Confirm that the RDP target server's IP address or subnet is included in the Connect Tunnel or WorkPlace routing policy. In the SMA1000 AMC, navigate to Services > Settings and review the tunnel routes. The server's IP or subnet must be listed as a tunneled resource. On the client machine, run "route print" from a command prompt while connected to the VPN and confirm a route exists for the server's subnet via the VPN adapter.

2: Check SMA1000 Access Policy

In the AMC, navigate to Security Administration > Access Control. Verify that the user's realm and community have an access policy that permits TCP port 3389 (or the custom RDP port, if changed) to the target server or subnet. If no matching rule exists, add one and test again.

3: Verify Windows Firewall on the Server

On the Windows Server, open Windows Defender Firewall with Advanced Security. Confirm that the inbound rule "Remote Desktop - User Mode (TCP-In)" is enabled. Verify the rule's Scope tab includes the VPN client subnet (the SMA1000 tunnel pool range) in the "Remote IP address" list. If the firewall restricts RDP to specific subnets, the VPN pool range must be added.

4: Verify Remote Desktop Is Enabled on the Server

On Windows Server 2022/2025, open Settings > System > Remote Desktop and confirm the toggle is set to On. Alternatively, open Server Manager > Local Server and confirm Remote Desktop is set to Enabled. If Network Level Authentication (NLA) is required, ensure the client machine supports CredSSP. NLA is the recommended setting — do not disable it unless there is a specific compatibility requirement.

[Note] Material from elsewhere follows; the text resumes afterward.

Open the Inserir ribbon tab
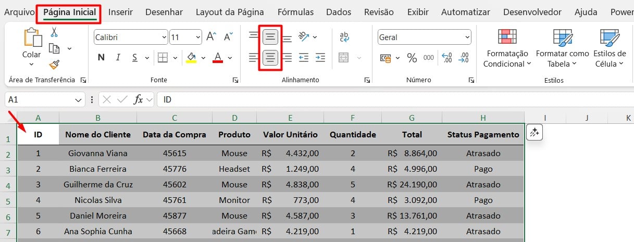This screenshot has height=242, width=634. click(x=120, y=12)
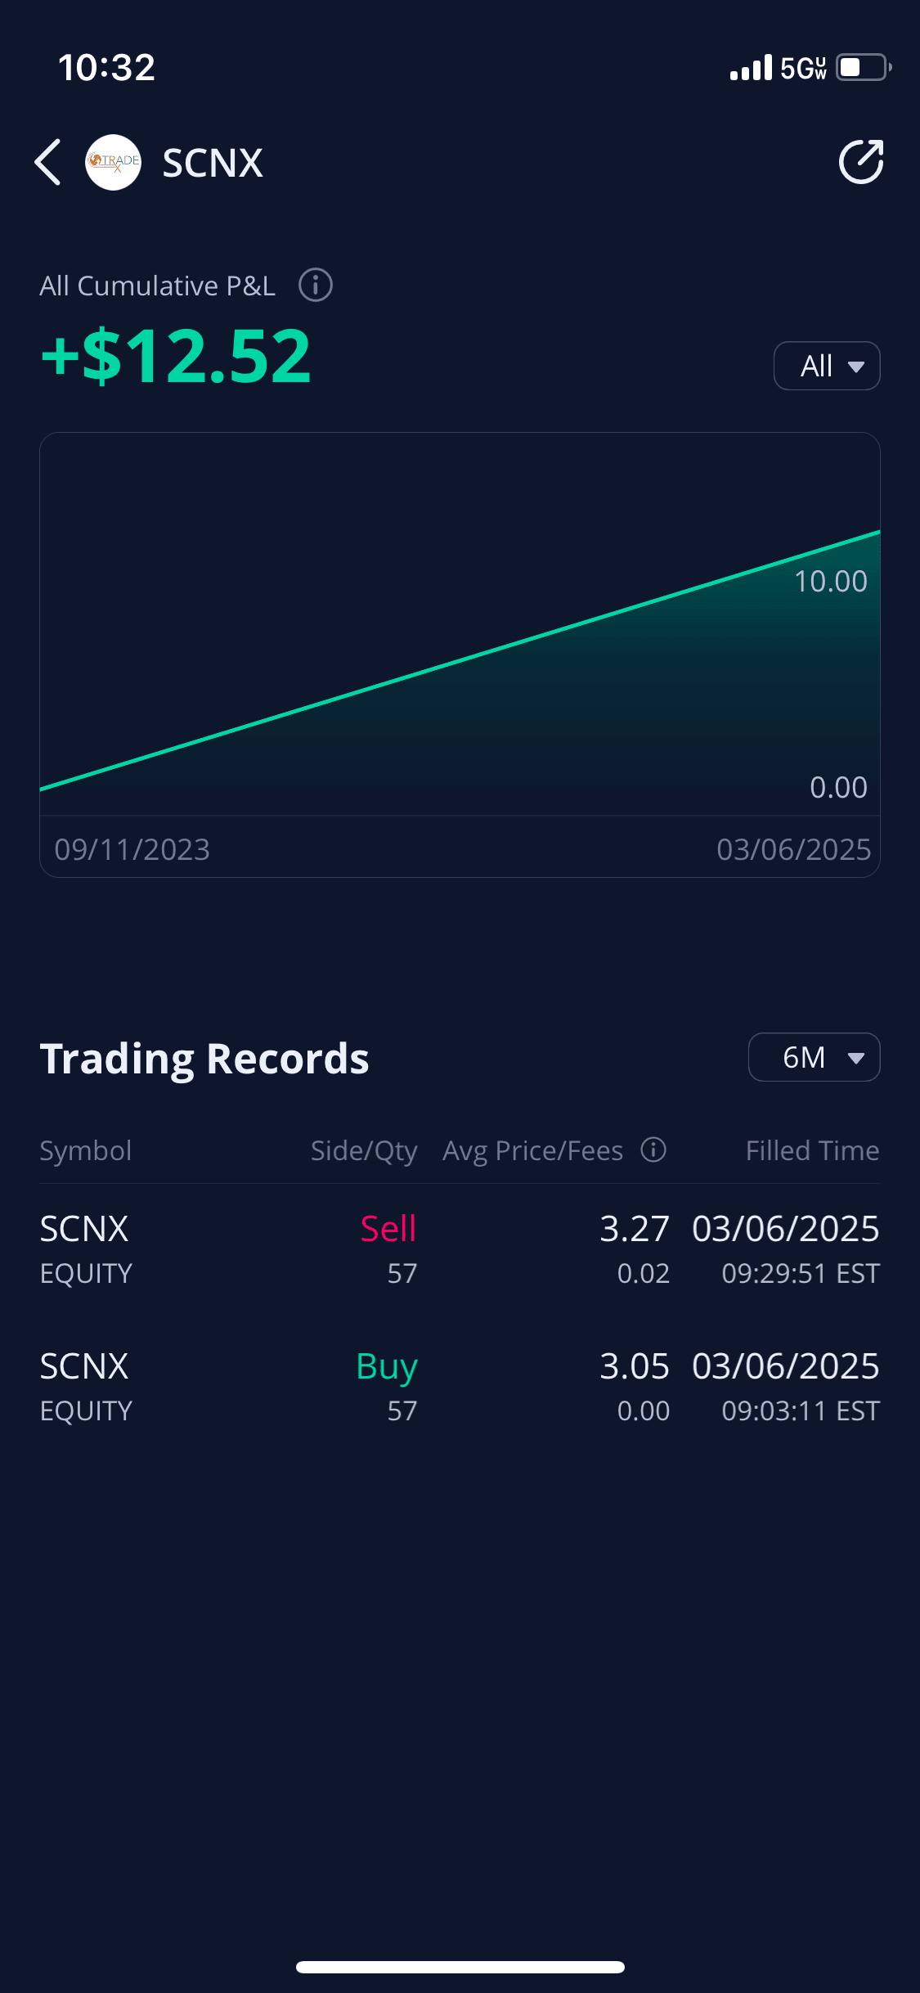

5: Troubleshoot NLA / CredSSP Errors

If the client receives an authentication error referencing CredSSP or NLA, confirm the following: (a) the client OS is fully patched with the latest Windows updates, (b) the Group Policy setting "Encryption Oracle Remediation" (Computer Configuration > Administrative Templates > System > Credentials Delegation) is not set to "Force Updated Clients," which can block connections to unpatched servers. If the server and client are both fully patched, this setting should be left at the default. If there is a version mismatch, update both endpoints rather than weakening the CredSSP policy.

6: Verify DNS Resolution Over the Tunnel

If connecting by hostname, confirm DNS resolution works over the VPN tunnel. Run "nslookup <server hostname>" from the client while connected. If resolution fails, check the SMA1000 DNS settings under System Configuration > DNS. Ensure the DNS server configured in the tunnel profile can resolve the internal hostname. As a test, try connecting by IP address to rule out DNS as the issue.

Important: If all steps above are verified and RDP still fails, collect a packet capture on the SMA1000 appliance and the target server to identify where the TCP 3389 connection is being dropped. Contact SonicWall Technical Support with the captures and TSR (Tech Support Report) for further analysis.